Amended Shareholder Lawsuit Questions WWE's Internal Investigation Into Vince McMahon

While WWE remains a defendant in both the Janel Grant and Ring Boy lawsuits, another legal matter may soon be taking up their attention after a class action shareholder lawsuit filed against WWE in Delaware has resurfaced. Among the claims in the amended suit are that former WWE Chairman Vince McMahon of "manipulating the sale process" of WWE's sale to Endeavor/TKO, in order to maintain a position of power within WWE, along with alleged details regarding the handling of McMahon by WWE's Board of Directors.

This includes the WWE Board's 2022 investigation of McMahon's hush money payments to cover up various allegations, which may be among the most explosive parts of the complaint. Wrestlenomics reports the amended suits describes WWE's investigation of McMahon as "a sham." The finger is pointed at Board members Steve Koonin and Steve Pamon, who are cited as the leaders of the Special Committee investigating McMahon.

The suit argues the Committee's investigation "facilitated the cover-up by ensuring that they received no written materials throughout the entirety of that committee's existence." They further claim the Committee "did not interview McMahon's victims, did not reprimand or otherwise censure McMahon, received no interview memoranda, reviewed no evidence, made no factual findings, and issued no report." 

Though WWE claimed in a public filing that the investigation was "substantially complete" during their August 15, 2022 quarterly filing, the suit alleges that minutes from Special Committee meetings show the investigation was still ongoing as of August 14, with no plans to end it. They further claim the committee continued to meet till October 27, when the Committee disbanded, and that WWE "misled shareholders by claiming that the investigation was nearing completion when it had actually been stalled and ultimately buried."
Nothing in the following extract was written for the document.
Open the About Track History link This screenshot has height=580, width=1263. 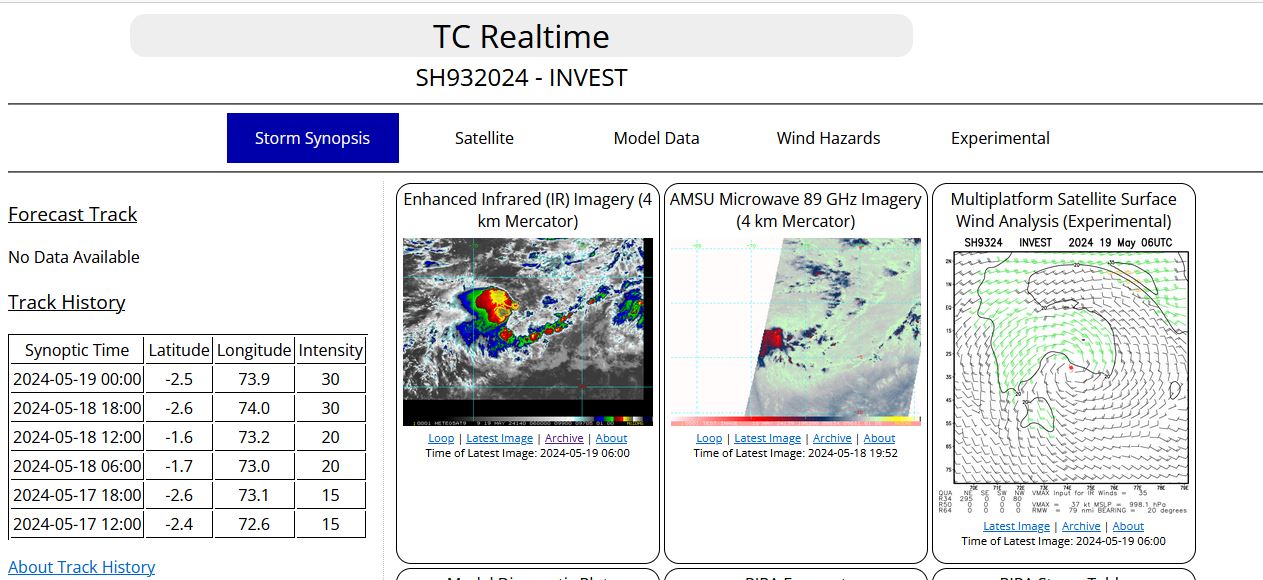[81, 567]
Amended Lawsuit Alleges WWE's Sale Process To Endeavor Was Predetermined

These claims all lead back to the lawsuit's main focus on WWE's merger with Endeavor/TKO, where the plaintiffs allege that "McMahon and WWE executives worked to ensure that only Endeavor was allowed to genuinely bid for WWE," and that the whole process was "predetermined" by McMahon and Endeavor CEO Ari Emanuel. The suit further cites payoffs to current and former WWE executives, including Nick Khan, Paul Levesque, and Frank Riddick, as proof that WWE execs were more concerned about structuring a deal that was beneficial to them, not shareholders, and that the deal ultimately undervalued WWE.

To that end, the plaintiffs have subpoenaed several parties for more information on other potential suitors WWE had, and WWE's investigation of McMahon. The subpoenaed parties include WWE Board members, banking companies J.P. Morgan and Moelis & Company, law firms Paul, Weiss and Kirkland & Ellis, Liberty Media Company, and Vestry Laight. Morgan, Moelis, Paul, Weis, an Kirkland & Ellis were all involved in the WWE/TKO merger, while Laight was the investigative firm brought in to assist the Committee in McMahon's investigation.

Though the names of potential bidders were redacted, further detail show the plaintiffs are seeking out information on the Abu Dhabi Investment Authority, suggesting they, along with Liberty, were potential suitors to purchase WWE. It was noted Liberty matches the description of "Strategic Party 1," an entity that WWE's own filings on their merger describes as making a bid for WWE. Like Liberty, "Strategic Party 1's" offices are located in Englewood, Colorado.